**DESCRIPTION OF THE TASK**
Omitting all images, transcribe the entries word for word.

**DATA TO PROCESS**
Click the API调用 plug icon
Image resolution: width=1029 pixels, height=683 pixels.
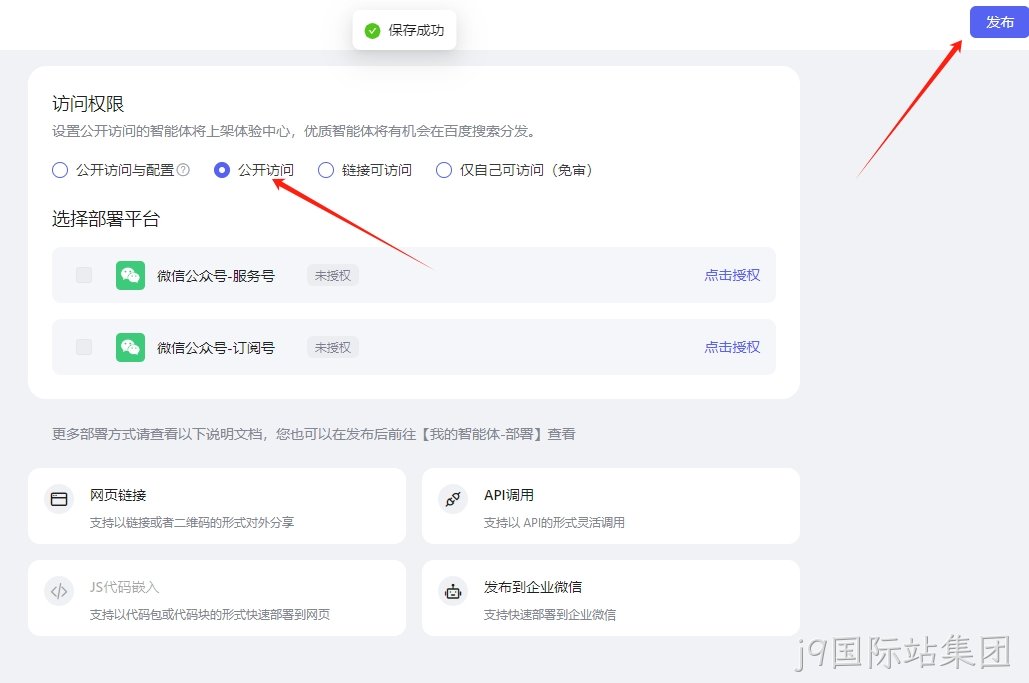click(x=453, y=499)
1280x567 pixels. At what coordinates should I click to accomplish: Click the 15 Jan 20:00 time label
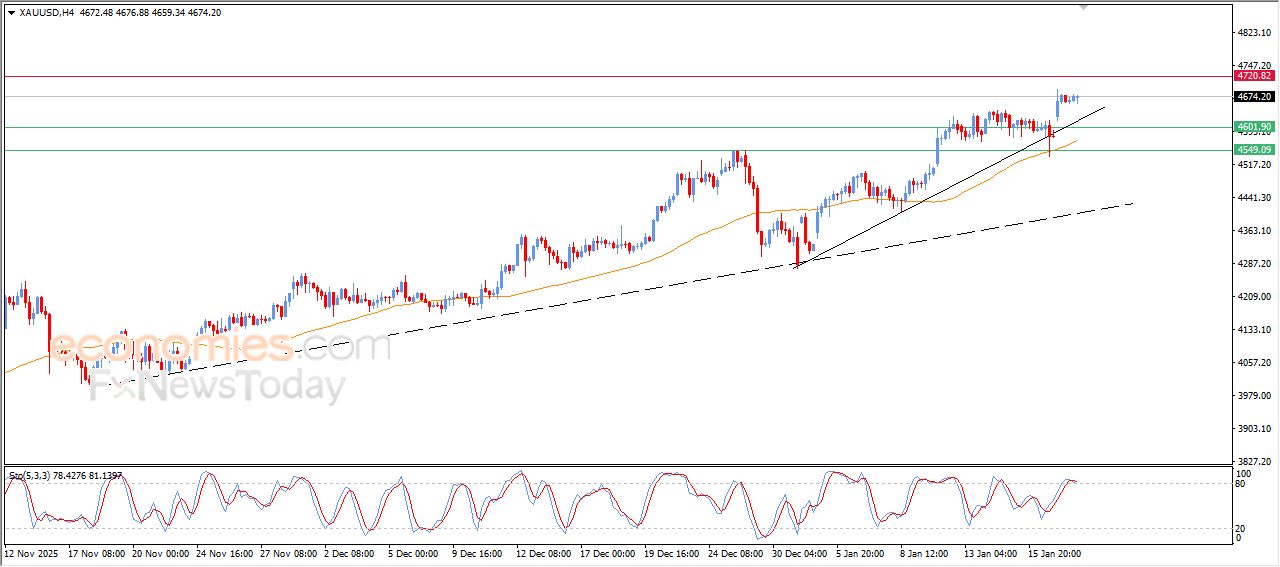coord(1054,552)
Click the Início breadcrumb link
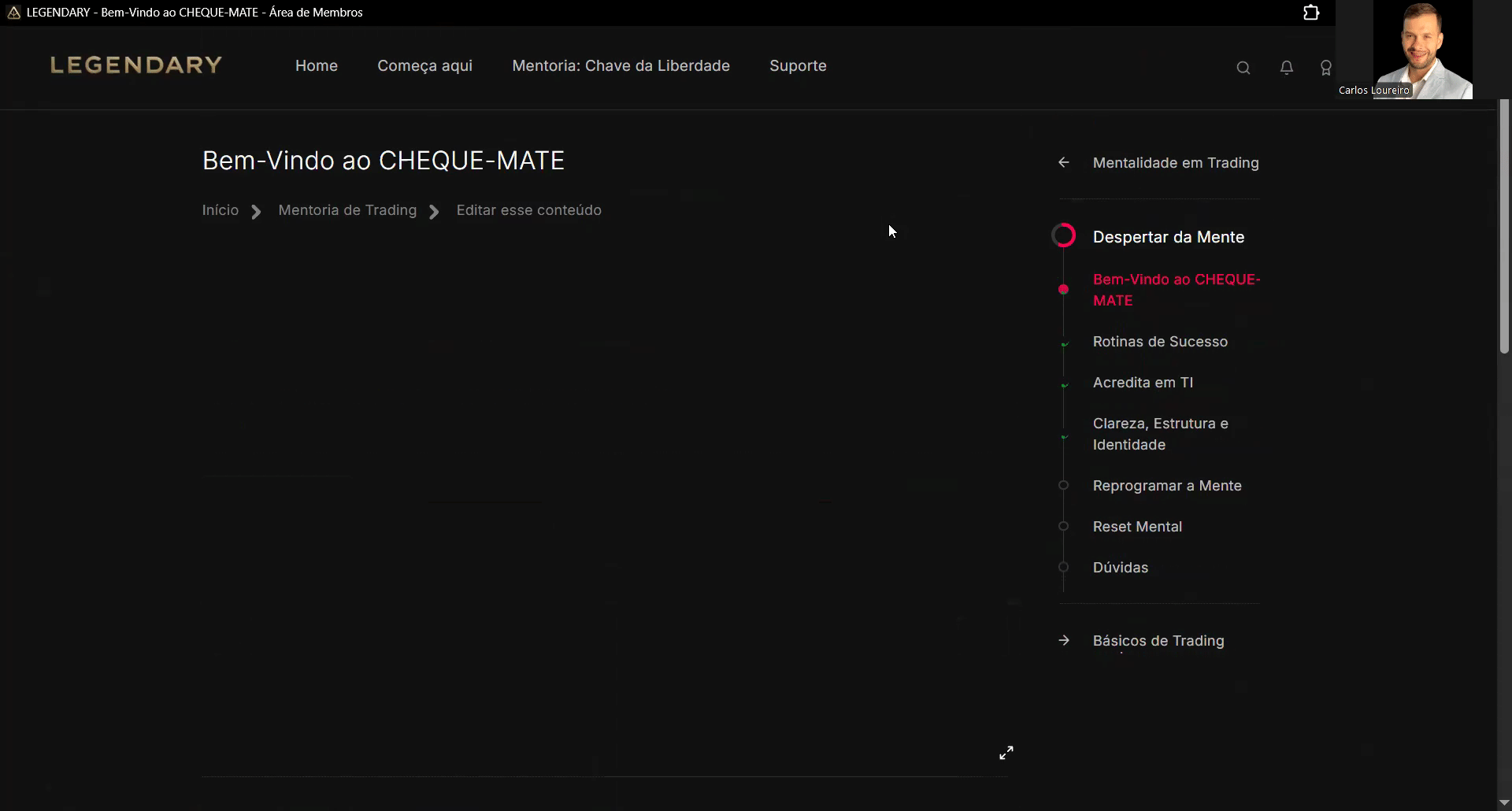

**RESULT**
Click the API调用 plug icon
Image resolution: width=1029 pixels, height=683 pixels.
click(x=453, y=499)
1280x567 pixels. At what coordinates should I click to accomplish: Click the 15 Jan 20:00 time label
coord(1054,552)
Click the Início breadcrumb link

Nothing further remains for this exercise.